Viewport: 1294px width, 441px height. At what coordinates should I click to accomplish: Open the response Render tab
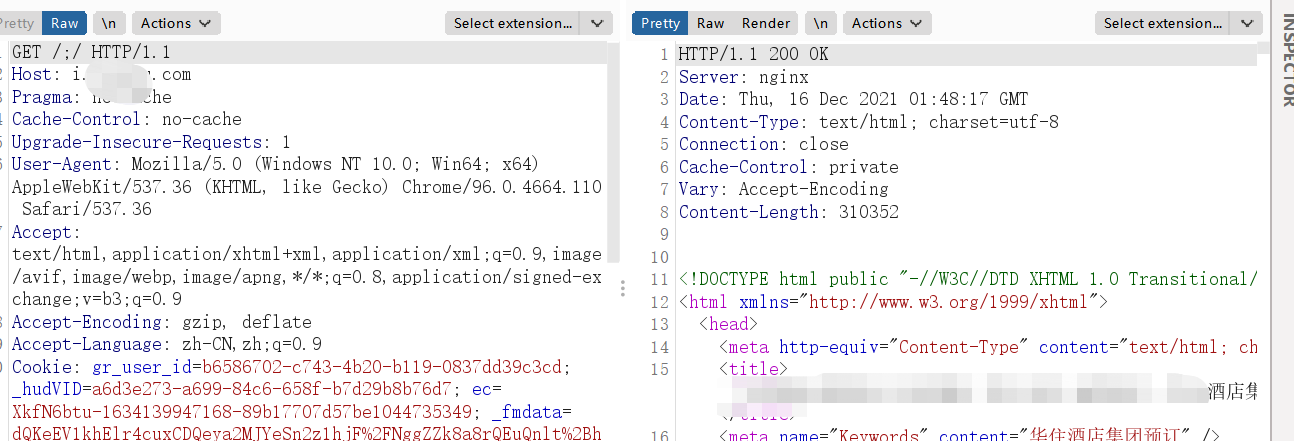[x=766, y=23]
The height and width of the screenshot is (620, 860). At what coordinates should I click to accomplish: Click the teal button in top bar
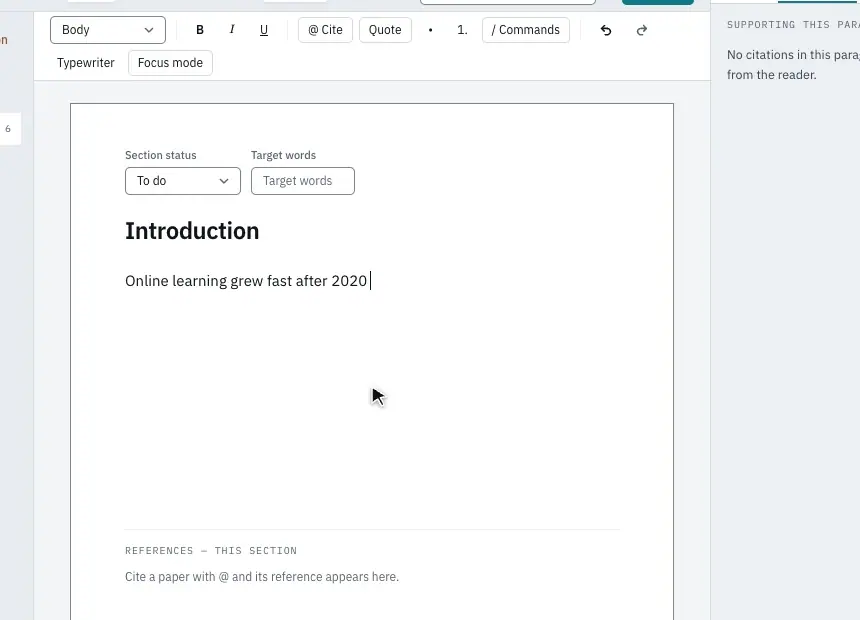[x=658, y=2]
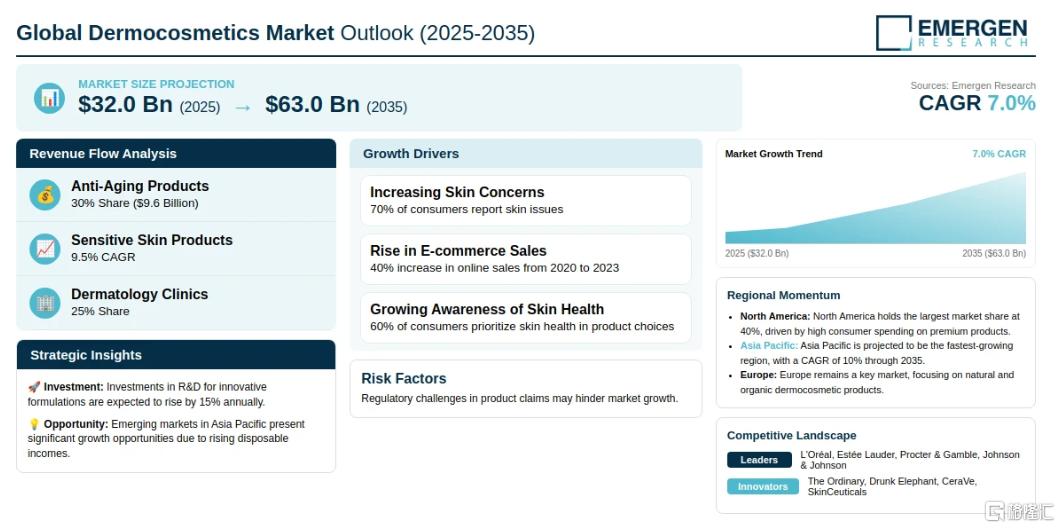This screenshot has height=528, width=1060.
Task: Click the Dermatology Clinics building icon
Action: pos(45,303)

══════════

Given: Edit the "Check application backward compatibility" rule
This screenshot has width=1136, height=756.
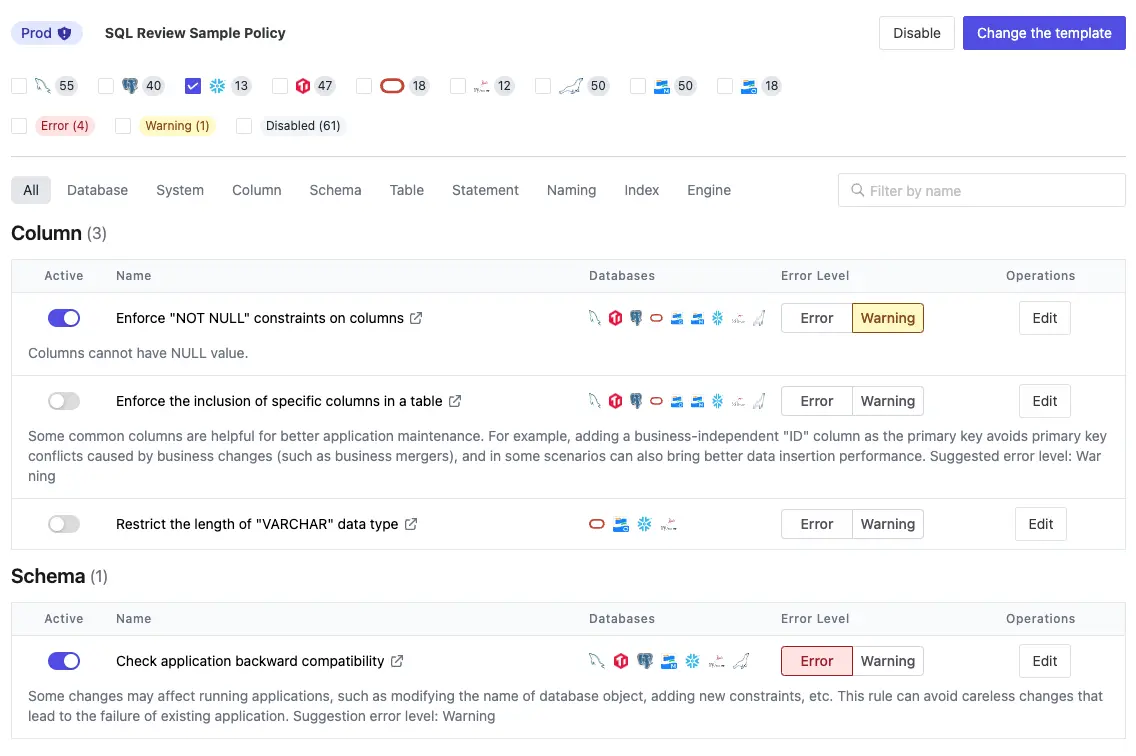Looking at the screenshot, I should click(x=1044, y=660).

══════════

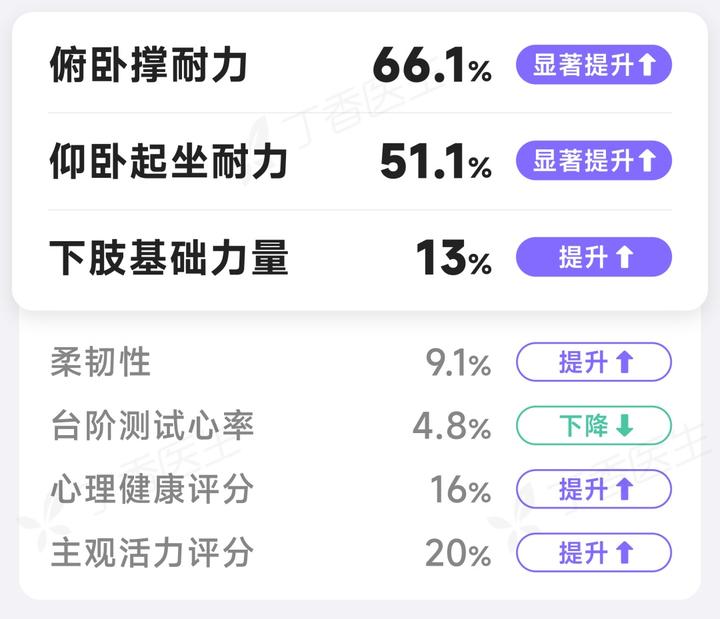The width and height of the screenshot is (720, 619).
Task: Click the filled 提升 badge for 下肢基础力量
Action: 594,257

══════════

* Short exercise *
Switch "teal" to "orange" in the items, starting at the line that contains "The height and" and ending at the line that contains "Action: pos(45,303)", and give back only those lines without the pictures, with everything else unchanged.

* Exercise solution *
The height and width of the screenshot is (620, 860). At what coordinates should I click to accomplish: Click the orange button in top bar
[x=658, y=2]
This screenshot has height=528, width=1060.
Task: Click the Dermatology Clinics building icon
Action: pos(45,303)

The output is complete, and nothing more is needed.